Vaccine passports are already being used overseas. In New York people must now provide proof of vaccination before attending Broadway shows.
A similar scheme would be welcomed by New Zealand's events sector, which has been crippled by lockdowns.
Live Nation New Zealand managing director Mark Kneebone said over the past 18 months they had been practising Covid-19 protocols of hand hygiene, social distancing and mask wearing but the future will be about proof of vaccination.
"It's proving to be an effective way for fans to safely attend large events overseas and we expect we'll see something like that here in New Zealand."
Kneebone is confident they could implement vaccine passports if the government mandated them.
"It just needs to be as simple as checking a concert ticket. If we can get that bit right, and that's the bit that we'd really like to feedback in, on how do you make sure that it's simple for people and businesses to check these things, then I think we can get it to work."
Overseas there have been reports of hospitality staff being abused by anti-vaxxers and people unable to prove their vaccine status.
Although he is concerned about that happening here, Kneebone said keeping people safe from Covid-19 needed to be the priority.
"I think every business is going to face that. Every time I read the newspaper, there's some poor hostess in New York being abused by someone... We can't do anything besides keep our people safe and that's what it's all about.
"And when I say 'people', I mean our fans, our crew, our talent, the people on stage, the guy selling the hotdogs, everyone. It's so important that our how wider family is looked after and that's our main aim."
Alongside hospitality and events, being fully vaccinated to access gyms could also be on the cards.
This is already the case in Israel, Italy and some provinces in Canada.
In New Zealand, gyms people must wear a mask except when exercising, and staff and customers have to adhere to social distancing protocols.
Exercise Association of New Zealand chief executive Richard Beddie said vaccine passports could put businesses in difficult positions.
"At the moment it is possibly the most divisive thing in New Zealand. Even though the majority of New Zealanders do agree with vaccinations, it's really clear if someone goes out publicly right now and says, 'I think you should be vaccinated' you will get hate speech and that is really dangerous, particularly for frontline staff who are not there to be abused and we know that that'll happen.
"We think the government needs to take a position on this."
The association had taken legal soundings on the issue.
"We think at the moment it probably can't be done.

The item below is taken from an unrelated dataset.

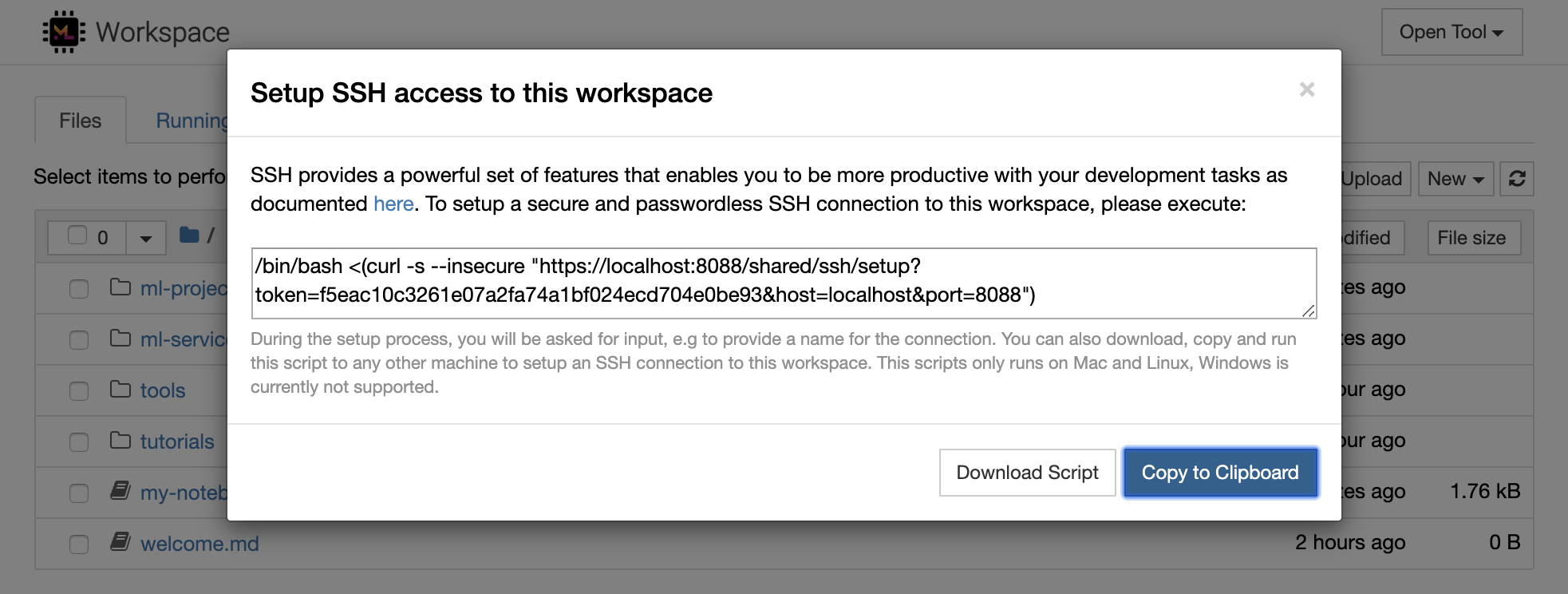Click the ml-project folder icon
Viewport: 1568px width, 594px height.
(120, 287)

Most of the lawyers who we've spoken to are saying 'We think that while health and safety is a factor, there are lots of other laws that apply too.' You've got the Privacy Act, we've got the Human Rights Act and we've got the Bill of Rights, all of which would probably say you can't do it, and I say probably because no one has actually tested it yet."

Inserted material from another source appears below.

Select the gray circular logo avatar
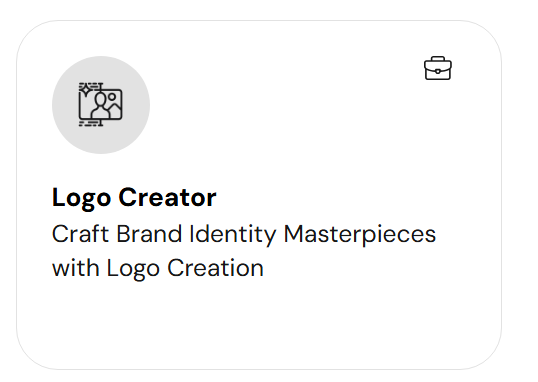The image size is (538, 382). 101,105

Deputy Prime Minister Grant Robertson told First Up the government is still deciding how vaccine certificates would be used.
"There are a lot of considerations, both in terms of the practicalities of their use but also around human rights and how that would actually work", Robertson said.
Event organisers and others had indicated they were keen on the idea.
"It would certainly be giving people a lot more comfort and security that events can be held with vaccinated people - we've seen that around the world so we're currently talking that through with sectors like the events industry to see how it could work and we'll have announcements to make once we've had those conversations and made the decisions."
University of Auckland professor of philosophy Tim Dare said while he supports mandatory Covid-19 vaccines, the idea of a vaccine passport will pose accessibility issues for those who can't get vaccinated so can't get a passport.
"We need to think carefully about the support we provide to people who are not vaccinated.
"You need to make sure that it's possible for the person who can't get vaccinated for good reasons to go about their lives as fully as they can."
He said vaccination passports will no doubt act as an incentive for people to get vaccinated, but questions why we don't just make the vaccine itself mandatory.
"I don't quite see why we don't have the discussion around whether we should just make Covid vaccination compulsory, because we're getting the same result, but by a backdoor and pretending we're being more accommodating and not being authoritarian while we're doing it.
"I approve of the outcome, but I'm slightly worried about the unevenness of the strategy."